* Selection:
Linked Lists Compared
A short overview of linked lists implemented in functional, procedural, and an object-oriented way
Linked Lists Functional, Procedural, and Object Oriented; Part 1
Over the last 2 weeks, I’ve been building a singly linked list implementation from scratch in Haskell, Ruby, and C. I originally did it just to become a little bit more sharp in these languages, but what I found was really interesting, so I thought I would share my findings in a blog post.
What is a Linked List?
A linked list is one of the most foundational data structures in computer science. In fact, they come as a base language feature in many languages such as Ruby, python, and Haskell. They work by allocating memory for the data (in my implementations this is an integer), as well as a pointer to the next node in the list. Of course, you can embellish them further to turn them into doubly linked lists, circular lists, arraylists, etc. but for the sake of simplicity, I’ve just implemented vanilla singly-linked lists.
In terms of theoretical time efficiency, it has the following properties on its basic operations:
Operation | Efficiency |
---|---|
insertHead(data) |
O(1) |
insertTail(data) |
O(n) |
deleteNode(Node) |
O(n) |
printList() |
O(n) |
size() |
O(n) or O(1) - implementation dependant |
In practice, it will usually be much more efficient, both in memory and time, to use an array, because you will get a massive speed boost from your CPU’s cache, and save memory because you don’t need to store an extra pointer for each node. However, many developers, if not most developers, don’t need to worry about efficiency because we don’t work with systems that will see enough load for this to make a meaningful difference.
I plan on measuring the performance of all of these implementations later on this year to demonstrate this.
The C Implementation
The C implementation can be found in my programming tools repo here I’ll keep that version updated if I find any issues in my implementation, but here’s a copy of it so that you don’t need to open too many tabs to read this blog post.
Don’t bother reading all of the code in depth, just take a glance and move on, we’ll do our analysis once we’ve seen all of the implementations.
linked-list.h:
typedef struct Node {
struct Node* next;
int value;
} Node;
typedef struct List {
Node* head;
} List;
char* print_list(List* list);
List* tail_insert(List* list, int val);
List* head_insert(List* list, int val);
List* remove_node(List* list, Node* node);
int free_list(List* list);
int size(List* list);
linked-list.c:
#include <stdlib.h>
#include <stdio.h>
#include <string.h>
#include "linked-list.h"

* Available data:
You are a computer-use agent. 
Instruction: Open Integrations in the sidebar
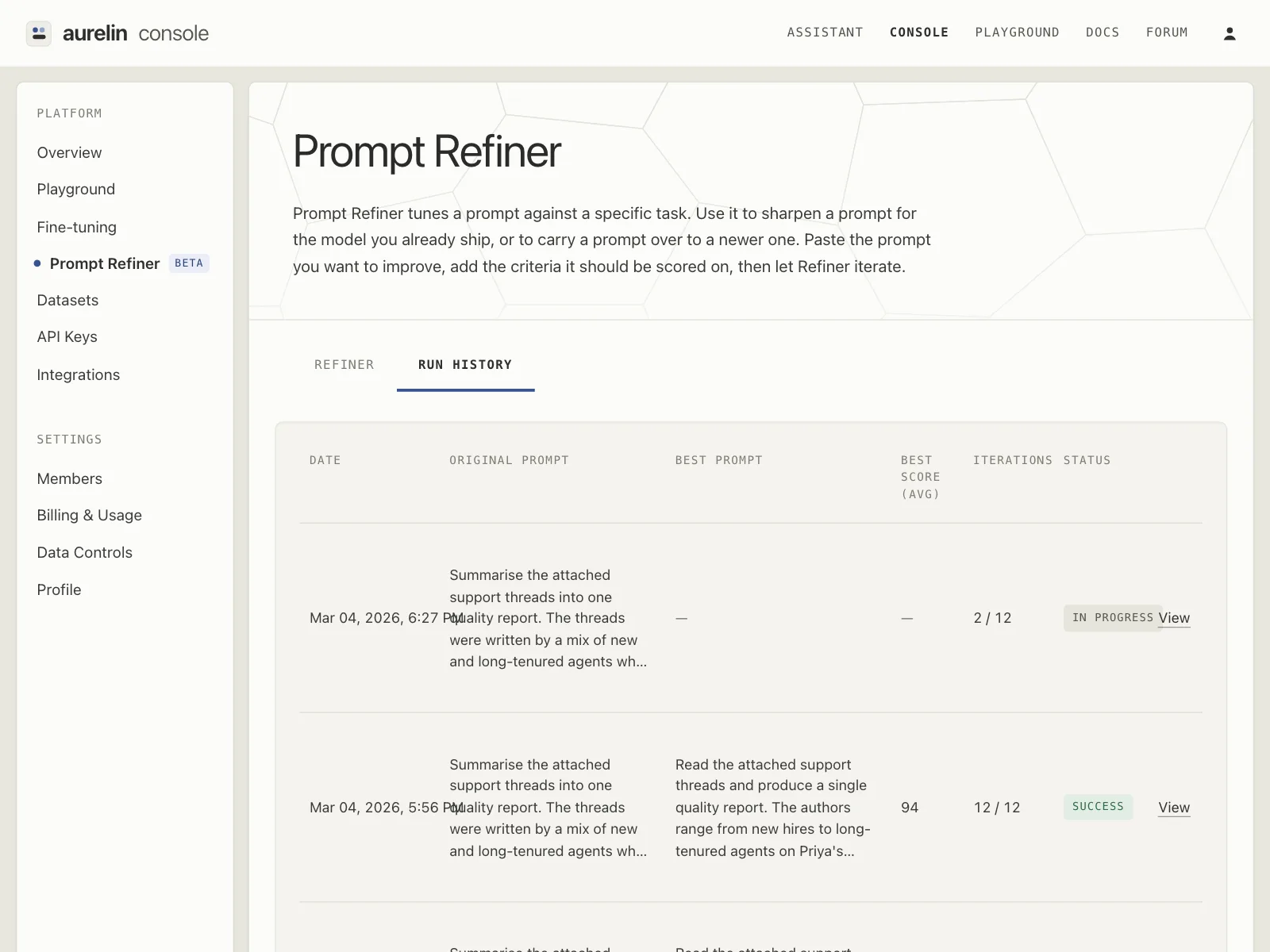click(x=78, y=374)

* What you need to do:
1. In the linked list blog post, which functions does linked-list.h declare?
2. Pick up the linked list blog post after its last line and keep writing.

* Task answers:
1. print_list, tail_insert, head_insert, remove_node, free_list, size

2.
#define INIT_PRINT_BUFFER_SIZE 255
#define MAX_STR_SIZE_FOR_INT 10
#define SIZE_OF_ARROW_STR 4
char* int_to_string(int n) {
int size_of_string_representation = snprintf(NULL, 0, "%d", n);
size_of_string_representation++; // add 1 for terminating '\0' character
char* buffer = malloc(sizeof(size_of_string_representation));
snprintf(buffer, size_of_string_representation, "%d", n);
return buffer;
}
char* print_list(List* list) {
int buffer_size = INIT_PRINT_BUFFER_SIZE;
char* print_buffer = malloc(buffer_size);
Node* curr = list -> head;
int i = 0;
while (curr != NULL) {
char* curr_val_str = int_to_string(curr -> value);
int curr_val_str_len = strlen(curr_val_str);
// double buffer size if we're running out
while (i + curr_val_str_len + MAX_STR_SIZE_FOR_INT + SIZE_OF_ARROW_STR > buffer_size){
buffer_size = buffer_size * 2;
print_buffer = realloc(print_buffer, buffer_size);
}
// Copy current value into print_buffer
for(int j = 0; j < curr_val_str_len; j++) {
print_buffer[i++] = curr_val_str[j];
}
free(curr_val_str);
print_buffer[i++] = ' ';
print_buffer[i++] = '-';
print_buffer[i++] = '>';
print_buffer[i++] = ' ';
curr = curr -> next;
}
print_buffer[i] = '\0';
return print_buffer;
}
List* tail_insert(List* list, int val) {
Node* head = list -> head;
if(head == NULL) {
Node* item = malloc(sizeof(Node));
if (item == NULL) {
printf("Malloc failed");
return NULL;
}
item -> next = NULL;
item -> value = val;
list -> head = item;
return list;
}
Node* curr = head;
while (curr -> next != NULL) {
curr = curr -> next;
}
Node* item = malloc(sizeof(Node));
if (item == NULL) {
printf("Malloc failed");
return list;
}
item -> next = NULL;
item -> value = val;
curr -> next = item;
return list;
}
List* head_insert(List* list, int val) {
Node* new = malloc(sizeof(Node));
if (new == NULL) {
printf("Malloc failed");
return list;
}
new -> value = val;
new -> next = list -> head;
list -> head = new;
return list;
}
List* remove_node(List* list, Node* node) {
if (list == NULL) {
printf("cannot remove item from a null list");
return list;
}
Node* curr = list -> head;
if(curr == node) {
list -> head = curr ->next;
free (node);
return list;
}
while (curr -> next != node) {
if (curr == NULL) {
printf("node not found in list");
return list;
}
curr = curr -> next;
}
Node* n = curr -> next;
curr -> next = curr -> next -> next;
free(n);
return list;
}
int free_list(List* list) {
Node* curr = list -> head;
while(curr != NULL) {
Node* next = curr -> next;
free(curr);
curr = next;
}
free(list);
return 0;
}
int size(List* list) {
Node* curr = list -> head;
int list_size = 0;
while (curr != NULL) {
list_size++;
curr = curr -> next;
}
return list_size;
}
Again, don’t bother reading it all now, just take a look and move on.
The Ruby Implementation
The Ruby implementation can be found in my programming tools repo here
Again, don’t bother reading it all in depth, just take a look at it, see the forest, not the trees, and move on.
node.rb:
class Node
@val
@next
def initialize(value:, next_node:)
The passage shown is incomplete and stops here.